Voor de wrakingskamer is niet komen vast te staan dat de rechter één van de verzoekers heeft aangeduid als ‘de grootste tegenstander van het asielhotel in Albergen’. De rechter zelf spreekt tegen dat hij zich in dit soort bewoordingen heeft uitgedrukt. De wrakingskamer acht het opmerkelijk dat de verzoekers, die de zitting op 28 maart 2024 hebben bijgewoond, deze uitspraken van de rechter kennelijk niet zelf hebben gehoord, en dat zij dit niet meteen al in het eerste wrakingsverzoek hebben aangevoerd. De gemachtigde van verzoekers baseert zich immers op een krantenartikel en stelt dat hij daarin heeft gelezen dat de rechter dit ‘
zou hebben gezegd’.Hierdoor is de wrakingskamer van oordeel dat onvoldoende vast staat dat de rechter dit daadwerkelijk heeft gezegd, althans niet op een zodanige wijze dat dit meteen bij de verzoekers zelf al de indruk heeft gewekt dat de rechter partijdig was.
5.6.
Ten slotte heeft Middelkamp naar voren gebracht dat de rechter de behandeling had moeten uitstellen, omdat zowel het college van burgemeester en wethouders als het COA niet aanwezig waren.
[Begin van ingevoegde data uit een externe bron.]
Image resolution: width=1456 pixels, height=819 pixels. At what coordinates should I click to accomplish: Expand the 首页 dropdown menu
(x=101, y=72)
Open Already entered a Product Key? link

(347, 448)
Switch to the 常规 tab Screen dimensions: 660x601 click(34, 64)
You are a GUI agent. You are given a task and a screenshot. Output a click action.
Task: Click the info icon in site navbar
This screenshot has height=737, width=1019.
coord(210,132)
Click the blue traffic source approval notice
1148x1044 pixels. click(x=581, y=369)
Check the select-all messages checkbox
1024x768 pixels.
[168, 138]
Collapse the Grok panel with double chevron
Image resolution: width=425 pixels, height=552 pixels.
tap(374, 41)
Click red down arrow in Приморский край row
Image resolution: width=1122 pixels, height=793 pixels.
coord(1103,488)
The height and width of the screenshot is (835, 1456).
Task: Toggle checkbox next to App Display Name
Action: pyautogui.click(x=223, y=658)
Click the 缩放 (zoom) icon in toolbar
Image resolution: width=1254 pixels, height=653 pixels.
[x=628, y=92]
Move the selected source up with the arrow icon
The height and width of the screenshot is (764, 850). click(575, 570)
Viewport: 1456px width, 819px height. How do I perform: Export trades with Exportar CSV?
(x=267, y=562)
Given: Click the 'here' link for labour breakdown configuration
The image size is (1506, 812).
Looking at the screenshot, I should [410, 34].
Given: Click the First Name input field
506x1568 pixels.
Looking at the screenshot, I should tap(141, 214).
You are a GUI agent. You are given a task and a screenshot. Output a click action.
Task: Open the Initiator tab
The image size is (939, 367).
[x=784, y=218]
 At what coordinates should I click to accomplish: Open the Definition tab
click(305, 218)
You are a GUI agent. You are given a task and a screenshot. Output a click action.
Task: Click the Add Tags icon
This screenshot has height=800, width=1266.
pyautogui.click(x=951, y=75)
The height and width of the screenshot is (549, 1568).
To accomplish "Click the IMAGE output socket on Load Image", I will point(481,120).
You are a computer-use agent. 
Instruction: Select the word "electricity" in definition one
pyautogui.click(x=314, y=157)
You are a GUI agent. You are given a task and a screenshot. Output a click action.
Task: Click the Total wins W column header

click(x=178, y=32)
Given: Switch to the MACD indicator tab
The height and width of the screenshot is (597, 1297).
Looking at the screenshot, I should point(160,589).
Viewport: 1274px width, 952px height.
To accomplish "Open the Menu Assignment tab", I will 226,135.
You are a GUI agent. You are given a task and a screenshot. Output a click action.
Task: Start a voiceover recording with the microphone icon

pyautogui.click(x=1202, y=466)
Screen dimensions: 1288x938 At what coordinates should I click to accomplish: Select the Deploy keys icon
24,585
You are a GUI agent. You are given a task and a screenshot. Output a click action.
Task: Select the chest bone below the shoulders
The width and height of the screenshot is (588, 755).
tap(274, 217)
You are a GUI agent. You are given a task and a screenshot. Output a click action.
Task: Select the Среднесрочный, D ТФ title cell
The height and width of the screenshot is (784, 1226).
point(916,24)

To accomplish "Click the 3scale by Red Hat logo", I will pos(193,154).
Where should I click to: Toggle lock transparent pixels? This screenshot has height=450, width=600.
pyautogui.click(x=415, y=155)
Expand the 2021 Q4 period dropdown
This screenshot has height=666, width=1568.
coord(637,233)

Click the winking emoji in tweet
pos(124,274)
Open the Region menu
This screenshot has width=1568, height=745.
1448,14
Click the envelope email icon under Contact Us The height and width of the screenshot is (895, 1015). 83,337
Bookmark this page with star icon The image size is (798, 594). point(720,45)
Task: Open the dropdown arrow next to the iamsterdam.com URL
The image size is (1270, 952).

De wrakingskamer stelt vast dat het college en het COA vertegenwoordigd waren door raadslieden en dat zij, maar ook verzoekers zelf, geen verzoek tot uitstel van de behandeling hebben gedaan. Anders dan verzoekers is de wrakingskamer van oordeel dat de rechter in de brief van burgemeester en wethouders van 26 maart 2024 geen verholen verzoek om aanhouding heeft hoeven lezen, omdat zij eigenlijk zelf graag bij de behandeling aanwezig hadden willen zijn. Naar het oordeel van de wrakingskamer leidt de omstandigheid dat de rechtbank de behandeling niet heeft uitgesteld in verband met de afwezigheid van het college en het COA tot een latere datum waarop zij wel aanwezig konden zijn, niet tot de conclusie dat sprake is van vooringenomenheid van de rechter, ook niet in die zin dat de beslissing objectief gezien bij de verzoekers tot wraking de gerechtvaardigde vrees heeft kunnen wekken dat die beslissing is ingegeven door vooringenomenheid jegens verzoekers.
5.7.
Verzoeker heeft geen (nadere of verdere) concrete feiten en omstandigheden aangevoerd die de conclusie kunnen dragen dat de rechtbank bij het geven van deze beslissing vooringenomen was of objectief gerechtvaardigde vrees daarvoor bestond.
5.8.
Gelet op alles wat hiervoor is overwogen, stelt de wrakingskamer vast dat niet is gebleken van (een schijn van) vooringenomenheid. De slotsom is dan dat de wrakingskamer het verzoek tot wraking ongegrond zal verklaren.

6.De beslissing

De wrakingskamer verklaart het verzoek
ongegrond.
Deze beslissing is gegeven door de mrs. A. van Holten, F. Koster en H. Manuel in tegenwoordigheid van de griffier mr. A. de Bruin en in openbaar uitgesproken op 5 april 2024.
de griffier de voorzitter
De griffier is buiten staat deze beslissing mede te ondertekenen.
Tegen deze beslissing staat geen rechtsmiddel open.